= TASK DESCRIPTION =
Go over the data and work out how many lines include the word "price". Give that number only.

= RECORDS FOR THE TASK =

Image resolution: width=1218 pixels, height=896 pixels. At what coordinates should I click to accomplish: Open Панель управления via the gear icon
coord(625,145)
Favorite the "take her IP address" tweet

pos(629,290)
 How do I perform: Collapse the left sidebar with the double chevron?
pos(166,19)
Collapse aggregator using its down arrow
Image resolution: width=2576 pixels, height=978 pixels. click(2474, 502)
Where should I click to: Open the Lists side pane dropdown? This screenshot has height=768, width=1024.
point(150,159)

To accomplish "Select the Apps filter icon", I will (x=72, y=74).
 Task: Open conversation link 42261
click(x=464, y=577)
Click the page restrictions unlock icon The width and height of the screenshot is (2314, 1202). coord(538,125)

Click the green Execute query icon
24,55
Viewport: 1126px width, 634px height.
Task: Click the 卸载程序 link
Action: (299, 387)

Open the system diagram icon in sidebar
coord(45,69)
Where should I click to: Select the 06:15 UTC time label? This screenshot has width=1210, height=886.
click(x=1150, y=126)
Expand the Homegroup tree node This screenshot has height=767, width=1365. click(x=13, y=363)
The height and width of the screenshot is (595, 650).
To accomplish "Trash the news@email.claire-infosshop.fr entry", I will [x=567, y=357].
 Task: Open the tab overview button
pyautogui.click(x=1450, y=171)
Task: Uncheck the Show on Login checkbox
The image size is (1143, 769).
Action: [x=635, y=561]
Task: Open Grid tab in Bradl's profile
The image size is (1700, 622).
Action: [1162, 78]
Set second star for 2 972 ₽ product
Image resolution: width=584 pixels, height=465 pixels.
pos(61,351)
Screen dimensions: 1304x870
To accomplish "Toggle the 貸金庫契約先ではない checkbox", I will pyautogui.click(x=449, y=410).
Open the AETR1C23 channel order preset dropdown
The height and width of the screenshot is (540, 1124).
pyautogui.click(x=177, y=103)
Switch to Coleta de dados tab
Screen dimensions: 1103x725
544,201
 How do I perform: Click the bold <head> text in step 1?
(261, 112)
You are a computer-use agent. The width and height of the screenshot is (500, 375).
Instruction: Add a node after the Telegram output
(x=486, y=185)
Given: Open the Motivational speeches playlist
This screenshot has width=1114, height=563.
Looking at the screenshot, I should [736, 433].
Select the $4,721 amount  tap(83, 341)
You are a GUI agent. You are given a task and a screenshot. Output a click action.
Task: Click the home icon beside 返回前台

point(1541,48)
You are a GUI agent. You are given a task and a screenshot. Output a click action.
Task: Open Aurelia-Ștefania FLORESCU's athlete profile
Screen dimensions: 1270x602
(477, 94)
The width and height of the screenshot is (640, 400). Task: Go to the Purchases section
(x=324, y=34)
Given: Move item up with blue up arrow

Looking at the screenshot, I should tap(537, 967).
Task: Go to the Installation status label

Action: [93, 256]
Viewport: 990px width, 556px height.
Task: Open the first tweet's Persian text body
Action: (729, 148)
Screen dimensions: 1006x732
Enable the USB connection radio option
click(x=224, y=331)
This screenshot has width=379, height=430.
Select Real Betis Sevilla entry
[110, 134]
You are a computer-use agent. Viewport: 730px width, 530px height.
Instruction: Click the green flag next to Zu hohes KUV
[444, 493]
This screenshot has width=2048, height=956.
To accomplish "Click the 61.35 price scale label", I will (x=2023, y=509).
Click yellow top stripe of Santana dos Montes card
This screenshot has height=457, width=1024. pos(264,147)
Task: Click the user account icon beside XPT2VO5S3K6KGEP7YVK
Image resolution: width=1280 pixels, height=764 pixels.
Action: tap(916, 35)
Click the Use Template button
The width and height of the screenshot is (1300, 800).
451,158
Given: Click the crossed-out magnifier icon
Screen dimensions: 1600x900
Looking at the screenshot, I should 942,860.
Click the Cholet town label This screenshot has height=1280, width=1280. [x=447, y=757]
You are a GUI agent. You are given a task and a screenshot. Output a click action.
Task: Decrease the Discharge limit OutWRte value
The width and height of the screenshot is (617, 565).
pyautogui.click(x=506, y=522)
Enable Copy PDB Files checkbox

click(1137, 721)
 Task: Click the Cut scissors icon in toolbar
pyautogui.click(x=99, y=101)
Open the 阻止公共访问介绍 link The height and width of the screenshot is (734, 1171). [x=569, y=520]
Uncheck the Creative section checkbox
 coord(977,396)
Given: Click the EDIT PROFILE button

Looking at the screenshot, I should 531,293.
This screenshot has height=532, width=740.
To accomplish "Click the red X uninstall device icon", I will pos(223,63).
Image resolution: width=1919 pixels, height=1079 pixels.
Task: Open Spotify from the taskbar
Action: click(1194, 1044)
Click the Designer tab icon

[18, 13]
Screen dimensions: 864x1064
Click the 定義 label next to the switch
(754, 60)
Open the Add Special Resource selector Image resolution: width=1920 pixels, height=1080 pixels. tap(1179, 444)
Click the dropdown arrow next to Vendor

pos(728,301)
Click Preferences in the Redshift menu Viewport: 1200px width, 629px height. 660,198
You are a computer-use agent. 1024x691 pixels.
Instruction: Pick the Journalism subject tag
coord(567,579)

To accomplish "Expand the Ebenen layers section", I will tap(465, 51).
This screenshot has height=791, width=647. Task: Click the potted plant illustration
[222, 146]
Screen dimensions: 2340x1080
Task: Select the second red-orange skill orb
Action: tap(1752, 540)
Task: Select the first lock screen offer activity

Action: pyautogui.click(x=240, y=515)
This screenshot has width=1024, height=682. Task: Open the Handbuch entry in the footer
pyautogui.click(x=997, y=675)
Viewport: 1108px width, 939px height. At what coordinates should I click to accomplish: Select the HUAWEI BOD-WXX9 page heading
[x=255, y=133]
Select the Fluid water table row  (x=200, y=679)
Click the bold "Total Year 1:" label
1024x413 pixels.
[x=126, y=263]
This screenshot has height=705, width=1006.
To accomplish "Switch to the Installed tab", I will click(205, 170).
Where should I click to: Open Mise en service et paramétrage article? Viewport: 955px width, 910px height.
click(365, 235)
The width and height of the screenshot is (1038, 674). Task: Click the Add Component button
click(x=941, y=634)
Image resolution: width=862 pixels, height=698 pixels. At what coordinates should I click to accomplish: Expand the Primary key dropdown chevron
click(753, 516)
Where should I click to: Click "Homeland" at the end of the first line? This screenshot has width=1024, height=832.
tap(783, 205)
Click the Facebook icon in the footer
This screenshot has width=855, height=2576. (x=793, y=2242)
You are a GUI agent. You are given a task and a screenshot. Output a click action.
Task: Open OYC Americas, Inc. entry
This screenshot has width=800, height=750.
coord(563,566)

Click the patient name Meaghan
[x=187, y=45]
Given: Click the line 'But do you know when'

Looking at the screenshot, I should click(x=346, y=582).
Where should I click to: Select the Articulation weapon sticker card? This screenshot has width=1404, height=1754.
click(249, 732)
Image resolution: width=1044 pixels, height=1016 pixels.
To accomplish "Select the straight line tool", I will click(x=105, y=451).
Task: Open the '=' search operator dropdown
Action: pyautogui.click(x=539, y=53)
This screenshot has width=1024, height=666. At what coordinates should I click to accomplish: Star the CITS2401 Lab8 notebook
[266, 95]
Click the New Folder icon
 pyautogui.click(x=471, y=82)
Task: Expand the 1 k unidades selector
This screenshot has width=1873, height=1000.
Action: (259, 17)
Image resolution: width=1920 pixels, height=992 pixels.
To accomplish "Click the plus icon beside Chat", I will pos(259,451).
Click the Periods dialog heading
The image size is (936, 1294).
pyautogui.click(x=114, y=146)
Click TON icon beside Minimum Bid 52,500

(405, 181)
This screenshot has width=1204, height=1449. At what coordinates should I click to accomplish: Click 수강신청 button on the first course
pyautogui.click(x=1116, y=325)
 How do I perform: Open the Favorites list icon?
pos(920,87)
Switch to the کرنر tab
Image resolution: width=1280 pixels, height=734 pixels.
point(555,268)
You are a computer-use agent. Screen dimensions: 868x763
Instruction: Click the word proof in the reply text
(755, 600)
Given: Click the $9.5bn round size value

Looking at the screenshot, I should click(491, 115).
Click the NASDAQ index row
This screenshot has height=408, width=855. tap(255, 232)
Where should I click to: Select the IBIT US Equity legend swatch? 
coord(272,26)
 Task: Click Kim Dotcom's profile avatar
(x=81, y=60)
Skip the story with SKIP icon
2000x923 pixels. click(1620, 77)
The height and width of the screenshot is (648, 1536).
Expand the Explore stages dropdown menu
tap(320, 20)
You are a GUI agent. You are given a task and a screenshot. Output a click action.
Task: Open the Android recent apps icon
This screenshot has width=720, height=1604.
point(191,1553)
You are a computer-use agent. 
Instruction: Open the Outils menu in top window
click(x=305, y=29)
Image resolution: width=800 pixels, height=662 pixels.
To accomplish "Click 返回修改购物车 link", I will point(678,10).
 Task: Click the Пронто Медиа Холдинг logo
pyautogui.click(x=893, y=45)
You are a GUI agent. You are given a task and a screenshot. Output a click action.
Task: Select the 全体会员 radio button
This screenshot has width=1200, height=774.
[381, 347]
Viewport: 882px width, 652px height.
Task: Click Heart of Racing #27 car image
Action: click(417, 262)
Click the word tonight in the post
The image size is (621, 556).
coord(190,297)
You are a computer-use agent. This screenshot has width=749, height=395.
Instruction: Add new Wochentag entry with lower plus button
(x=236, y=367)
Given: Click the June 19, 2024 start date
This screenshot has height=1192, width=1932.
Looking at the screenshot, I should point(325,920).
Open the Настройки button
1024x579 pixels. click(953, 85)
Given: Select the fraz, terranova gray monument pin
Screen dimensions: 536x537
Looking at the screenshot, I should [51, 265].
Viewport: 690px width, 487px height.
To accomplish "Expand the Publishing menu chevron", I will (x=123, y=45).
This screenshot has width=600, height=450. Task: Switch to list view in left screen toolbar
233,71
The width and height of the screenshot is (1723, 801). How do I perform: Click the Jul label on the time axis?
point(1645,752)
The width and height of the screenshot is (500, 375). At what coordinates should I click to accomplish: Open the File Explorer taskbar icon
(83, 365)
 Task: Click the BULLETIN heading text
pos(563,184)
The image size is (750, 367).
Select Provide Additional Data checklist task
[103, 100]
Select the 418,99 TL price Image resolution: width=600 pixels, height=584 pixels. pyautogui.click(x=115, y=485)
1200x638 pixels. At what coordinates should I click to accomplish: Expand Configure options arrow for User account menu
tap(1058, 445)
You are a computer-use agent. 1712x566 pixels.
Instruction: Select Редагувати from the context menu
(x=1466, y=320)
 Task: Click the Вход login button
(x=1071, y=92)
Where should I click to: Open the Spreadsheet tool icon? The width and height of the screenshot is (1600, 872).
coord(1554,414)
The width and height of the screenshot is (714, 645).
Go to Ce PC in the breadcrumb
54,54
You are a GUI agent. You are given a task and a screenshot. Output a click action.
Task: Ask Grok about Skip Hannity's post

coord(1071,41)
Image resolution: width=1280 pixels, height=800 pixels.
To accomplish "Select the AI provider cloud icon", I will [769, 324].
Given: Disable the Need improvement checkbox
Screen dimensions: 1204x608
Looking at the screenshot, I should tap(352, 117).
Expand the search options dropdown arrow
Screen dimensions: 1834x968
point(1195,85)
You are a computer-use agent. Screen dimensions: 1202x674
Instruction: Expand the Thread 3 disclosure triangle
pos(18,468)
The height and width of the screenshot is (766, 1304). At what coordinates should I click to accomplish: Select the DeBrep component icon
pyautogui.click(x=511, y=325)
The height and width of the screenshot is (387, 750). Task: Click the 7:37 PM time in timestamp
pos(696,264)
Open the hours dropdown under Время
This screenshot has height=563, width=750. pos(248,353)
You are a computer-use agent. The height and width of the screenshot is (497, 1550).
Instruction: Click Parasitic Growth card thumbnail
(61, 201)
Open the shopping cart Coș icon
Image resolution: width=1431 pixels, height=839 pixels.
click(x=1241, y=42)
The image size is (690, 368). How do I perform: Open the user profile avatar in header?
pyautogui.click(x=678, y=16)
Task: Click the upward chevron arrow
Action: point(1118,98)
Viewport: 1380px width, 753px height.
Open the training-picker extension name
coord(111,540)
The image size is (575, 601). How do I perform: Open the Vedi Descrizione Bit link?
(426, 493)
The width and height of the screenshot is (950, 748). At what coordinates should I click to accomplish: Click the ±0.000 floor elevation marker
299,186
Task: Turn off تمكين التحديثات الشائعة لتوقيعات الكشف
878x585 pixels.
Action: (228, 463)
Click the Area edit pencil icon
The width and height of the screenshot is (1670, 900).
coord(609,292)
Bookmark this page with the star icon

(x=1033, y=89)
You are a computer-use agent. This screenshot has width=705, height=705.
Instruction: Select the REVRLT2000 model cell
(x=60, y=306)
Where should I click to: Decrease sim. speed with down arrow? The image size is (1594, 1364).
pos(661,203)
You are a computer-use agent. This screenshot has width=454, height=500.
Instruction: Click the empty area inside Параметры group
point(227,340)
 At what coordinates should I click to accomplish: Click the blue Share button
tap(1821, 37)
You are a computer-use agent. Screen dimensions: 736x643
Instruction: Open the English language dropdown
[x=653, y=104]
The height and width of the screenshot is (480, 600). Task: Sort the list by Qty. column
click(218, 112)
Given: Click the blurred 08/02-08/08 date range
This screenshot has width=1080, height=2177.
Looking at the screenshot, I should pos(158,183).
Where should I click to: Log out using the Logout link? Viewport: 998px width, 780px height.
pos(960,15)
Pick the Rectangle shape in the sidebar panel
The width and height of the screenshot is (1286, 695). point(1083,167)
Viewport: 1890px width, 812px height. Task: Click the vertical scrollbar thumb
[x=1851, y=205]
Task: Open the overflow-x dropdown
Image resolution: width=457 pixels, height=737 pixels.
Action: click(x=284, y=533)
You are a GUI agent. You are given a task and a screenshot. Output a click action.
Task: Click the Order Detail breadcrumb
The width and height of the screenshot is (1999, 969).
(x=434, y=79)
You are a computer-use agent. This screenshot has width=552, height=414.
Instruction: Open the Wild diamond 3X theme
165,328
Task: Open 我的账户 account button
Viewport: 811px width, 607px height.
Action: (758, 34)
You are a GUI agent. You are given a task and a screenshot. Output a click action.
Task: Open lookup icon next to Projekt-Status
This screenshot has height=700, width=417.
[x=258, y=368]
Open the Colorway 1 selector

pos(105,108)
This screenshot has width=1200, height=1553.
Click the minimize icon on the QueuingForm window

= OUTPUT FOR THIS EXERCISE =
2